Она поднесла шампанское ко рту и стала оглядывать ресторан сквозь тонкий край бокала. Дитрих любила ловить точный крупный план, была ли рядом камера, чтобы его снять, или нет.

– Папи! Не могут же они все быть декоративными статистами?

Я поперхнулась утвержденным лимонадом, матери пришлось похлопать меня по моей несгибаемой спине. Она любила вот так заставить меня смеяться какой-нибудь шутке «для внутреннего употребления». В таких случаях отец и Тами оставались вне игры. Я попыталась объяснить Тами, которая чувствовала, что не вписывается в момент веселья:

– Тамиляйн, когда нам нужны люди, чтобы заполнить сцену, знаешь, например, в автобусе, или на улице, мы набираем «статистов» Но если режиссеру нужны мужчины и женщины в вечерних платьях, по-настоящему элегантные, прямо как здесь, тогда центральное управление кадров нанимает людей из особого списка, там помечено, что у них есть собственный хороший вечерний костюм, и они могут выглядеть как леди и джентльмены. Они являются на площадку, причесанные, напомаженные и завитые, и украшают собой ее. Вот почему их зовут «декоративными статистами». Еще они умеют прилично танцевать. Медленный фокстрот, вальс, иногда танго, но не для музыкальных номеров, просто фоновые танцы на площадке. Это обычно актеры постарше, которым не повезло в жизни, и они очень-очень аккуратны со своей одеждой.

– Наверно, это очень печально, Котик.

Мне всегда нравилось, когда Тами заставляла мое кошачье имя звучать мягко и скромно.

– Наверное, это ужасно – иметь работу только потому, что у тебя есть вечернее платье. А что, если с ним что-нибудь случится?

Тами была самым сострадательным человеком из всех, кого я знала. Она готова была защищать всех, кроме себя самой. Если бы судьба не предопределила ей стать жертвенным агнцем для моих матери и отца, какой женой и матерью могла бы она стать!

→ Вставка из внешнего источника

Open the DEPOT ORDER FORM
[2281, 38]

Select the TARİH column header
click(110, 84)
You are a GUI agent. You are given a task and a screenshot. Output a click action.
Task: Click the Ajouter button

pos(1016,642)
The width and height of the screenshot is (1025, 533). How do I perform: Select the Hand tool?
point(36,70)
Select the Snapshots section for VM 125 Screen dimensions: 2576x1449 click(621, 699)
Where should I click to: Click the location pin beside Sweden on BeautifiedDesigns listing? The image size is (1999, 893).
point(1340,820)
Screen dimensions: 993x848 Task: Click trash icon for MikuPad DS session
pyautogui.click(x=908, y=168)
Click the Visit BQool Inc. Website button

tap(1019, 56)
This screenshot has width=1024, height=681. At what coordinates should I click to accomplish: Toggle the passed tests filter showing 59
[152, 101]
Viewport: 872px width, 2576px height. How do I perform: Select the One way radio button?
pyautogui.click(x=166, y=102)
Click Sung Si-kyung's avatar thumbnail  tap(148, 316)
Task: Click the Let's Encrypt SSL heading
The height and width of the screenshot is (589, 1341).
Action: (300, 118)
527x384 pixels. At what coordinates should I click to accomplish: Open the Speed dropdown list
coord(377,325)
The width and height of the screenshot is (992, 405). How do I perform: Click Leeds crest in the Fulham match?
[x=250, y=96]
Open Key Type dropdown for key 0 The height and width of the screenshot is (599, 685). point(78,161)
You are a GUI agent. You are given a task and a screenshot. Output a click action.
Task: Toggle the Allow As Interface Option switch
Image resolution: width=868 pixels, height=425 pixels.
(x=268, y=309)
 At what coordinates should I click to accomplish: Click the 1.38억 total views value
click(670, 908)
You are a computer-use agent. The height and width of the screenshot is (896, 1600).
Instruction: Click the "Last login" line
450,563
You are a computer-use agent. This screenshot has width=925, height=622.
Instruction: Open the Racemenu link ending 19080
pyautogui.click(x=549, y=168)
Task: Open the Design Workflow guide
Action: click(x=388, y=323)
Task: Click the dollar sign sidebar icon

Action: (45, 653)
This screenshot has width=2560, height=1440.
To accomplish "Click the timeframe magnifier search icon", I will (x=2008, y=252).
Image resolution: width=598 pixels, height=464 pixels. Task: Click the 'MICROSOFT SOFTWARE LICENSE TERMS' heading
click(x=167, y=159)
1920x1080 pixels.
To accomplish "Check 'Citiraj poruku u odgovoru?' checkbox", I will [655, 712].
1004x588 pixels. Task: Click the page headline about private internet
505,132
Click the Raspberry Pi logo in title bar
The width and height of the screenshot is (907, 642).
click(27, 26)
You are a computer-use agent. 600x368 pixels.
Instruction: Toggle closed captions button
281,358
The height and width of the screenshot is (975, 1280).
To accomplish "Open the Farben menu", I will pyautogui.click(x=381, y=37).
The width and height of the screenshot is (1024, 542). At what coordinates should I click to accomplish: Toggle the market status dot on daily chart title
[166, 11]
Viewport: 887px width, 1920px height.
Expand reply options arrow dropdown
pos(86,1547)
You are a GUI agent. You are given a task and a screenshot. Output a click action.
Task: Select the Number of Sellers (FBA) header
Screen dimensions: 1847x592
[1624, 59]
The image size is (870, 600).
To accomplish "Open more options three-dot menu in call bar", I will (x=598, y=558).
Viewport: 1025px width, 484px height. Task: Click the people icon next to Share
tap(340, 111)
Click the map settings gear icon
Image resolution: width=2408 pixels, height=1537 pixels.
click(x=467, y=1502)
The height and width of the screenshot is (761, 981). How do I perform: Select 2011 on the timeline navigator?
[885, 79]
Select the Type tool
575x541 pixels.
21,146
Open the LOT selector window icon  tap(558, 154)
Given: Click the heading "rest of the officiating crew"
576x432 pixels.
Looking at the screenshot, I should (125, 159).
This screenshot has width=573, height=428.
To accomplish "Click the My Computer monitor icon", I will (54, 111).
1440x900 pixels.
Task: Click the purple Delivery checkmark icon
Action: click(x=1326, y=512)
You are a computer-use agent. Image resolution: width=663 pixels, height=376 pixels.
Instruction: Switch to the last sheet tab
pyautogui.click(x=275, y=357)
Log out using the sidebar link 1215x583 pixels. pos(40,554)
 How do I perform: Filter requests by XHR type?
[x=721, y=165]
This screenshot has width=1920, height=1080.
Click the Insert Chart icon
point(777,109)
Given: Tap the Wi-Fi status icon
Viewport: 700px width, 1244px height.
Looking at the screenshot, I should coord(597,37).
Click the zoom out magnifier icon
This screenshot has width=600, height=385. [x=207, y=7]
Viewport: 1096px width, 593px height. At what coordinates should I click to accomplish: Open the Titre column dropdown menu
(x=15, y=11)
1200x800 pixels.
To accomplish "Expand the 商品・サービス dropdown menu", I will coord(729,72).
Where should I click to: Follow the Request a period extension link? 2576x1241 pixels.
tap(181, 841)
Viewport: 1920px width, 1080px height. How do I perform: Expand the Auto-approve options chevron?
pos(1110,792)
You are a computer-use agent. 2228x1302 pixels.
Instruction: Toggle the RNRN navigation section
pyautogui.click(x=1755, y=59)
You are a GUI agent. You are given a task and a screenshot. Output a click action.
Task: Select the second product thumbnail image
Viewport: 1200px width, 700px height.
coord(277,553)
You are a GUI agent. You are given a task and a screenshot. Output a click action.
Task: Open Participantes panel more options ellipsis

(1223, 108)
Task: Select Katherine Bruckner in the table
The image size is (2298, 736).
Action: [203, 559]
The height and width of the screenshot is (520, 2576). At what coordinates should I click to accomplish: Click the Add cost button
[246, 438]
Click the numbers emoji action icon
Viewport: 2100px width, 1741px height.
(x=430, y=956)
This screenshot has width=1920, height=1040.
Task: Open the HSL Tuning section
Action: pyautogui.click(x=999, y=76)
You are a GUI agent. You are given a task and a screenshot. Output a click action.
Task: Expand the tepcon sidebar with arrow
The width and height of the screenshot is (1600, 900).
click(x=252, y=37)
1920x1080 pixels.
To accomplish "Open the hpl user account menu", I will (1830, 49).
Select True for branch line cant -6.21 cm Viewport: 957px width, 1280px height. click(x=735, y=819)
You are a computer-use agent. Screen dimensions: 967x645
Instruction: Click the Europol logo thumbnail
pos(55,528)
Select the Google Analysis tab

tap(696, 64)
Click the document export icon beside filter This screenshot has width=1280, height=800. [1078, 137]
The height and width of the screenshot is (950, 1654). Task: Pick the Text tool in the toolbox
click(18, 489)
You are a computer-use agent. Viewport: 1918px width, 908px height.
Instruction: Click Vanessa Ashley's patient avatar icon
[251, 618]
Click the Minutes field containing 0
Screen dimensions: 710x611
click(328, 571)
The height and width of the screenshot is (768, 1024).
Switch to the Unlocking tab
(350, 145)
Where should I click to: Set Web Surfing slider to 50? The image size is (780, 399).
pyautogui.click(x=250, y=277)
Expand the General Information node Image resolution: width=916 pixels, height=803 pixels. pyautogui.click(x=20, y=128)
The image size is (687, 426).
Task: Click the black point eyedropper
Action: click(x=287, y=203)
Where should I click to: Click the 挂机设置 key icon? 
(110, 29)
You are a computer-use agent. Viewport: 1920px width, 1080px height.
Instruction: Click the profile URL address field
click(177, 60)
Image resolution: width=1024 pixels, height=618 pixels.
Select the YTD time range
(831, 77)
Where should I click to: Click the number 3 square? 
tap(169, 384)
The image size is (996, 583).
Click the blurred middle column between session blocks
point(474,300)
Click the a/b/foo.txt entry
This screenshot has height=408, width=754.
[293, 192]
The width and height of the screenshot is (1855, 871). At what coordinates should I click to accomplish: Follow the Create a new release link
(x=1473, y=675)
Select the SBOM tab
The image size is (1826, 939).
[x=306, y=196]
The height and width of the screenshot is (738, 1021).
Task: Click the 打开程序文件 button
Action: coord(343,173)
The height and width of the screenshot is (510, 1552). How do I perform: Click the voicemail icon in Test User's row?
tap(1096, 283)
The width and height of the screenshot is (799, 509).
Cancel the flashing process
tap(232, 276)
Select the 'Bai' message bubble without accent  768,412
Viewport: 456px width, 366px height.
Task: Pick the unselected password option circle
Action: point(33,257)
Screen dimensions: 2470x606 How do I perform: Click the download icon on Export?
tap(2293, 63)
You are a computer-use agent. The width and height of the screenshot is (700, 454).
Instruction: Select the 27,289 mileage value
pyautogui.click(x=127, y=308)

Однако мы уже достаточно поговорили. За одним столом с моей матерью нельзя было увлекаться частными разговорами. Разговор вела она, но не входила в него, если только не играла роль ученика, а ее она автоматически воспринимала в присутствии «великих» умов. С фон Штернбергом это было еще ничего, но позже она стала чудовищно переигрывать, в буквальном смысле припадая к их ногам в своем вульгарном поклонении. Ноэл Коуард считал это фальшью и дурным вкусом; Кокто, естественно, обожал; Орсон Уэллс, хорошо ее знавший, улыбался и продолжал есть; Хемингуэй приказывал ей встать; Паттон фыркал от удовольствия и хлопал себя по пузу, Эдвард Р. Мерроу, Эдлай Стивенсон, сэр Александр Флеминг просто краснели, а де Голль полагал, что это в порядке вещей – разве не должны все ему поклоняться? Мы с Тами, разумеется, никогда не принадлежали к этому зачарованному кругу, поэтому выпрямились, отвернулись друг от друга и направили все свое почтительное внимание на отца, который в это время читал вдохновенную лекцию на тему преимуществ черного вишневого соуса перед соусом из севильских апельсинов, рекомендованным в тот вечер под жареную утку.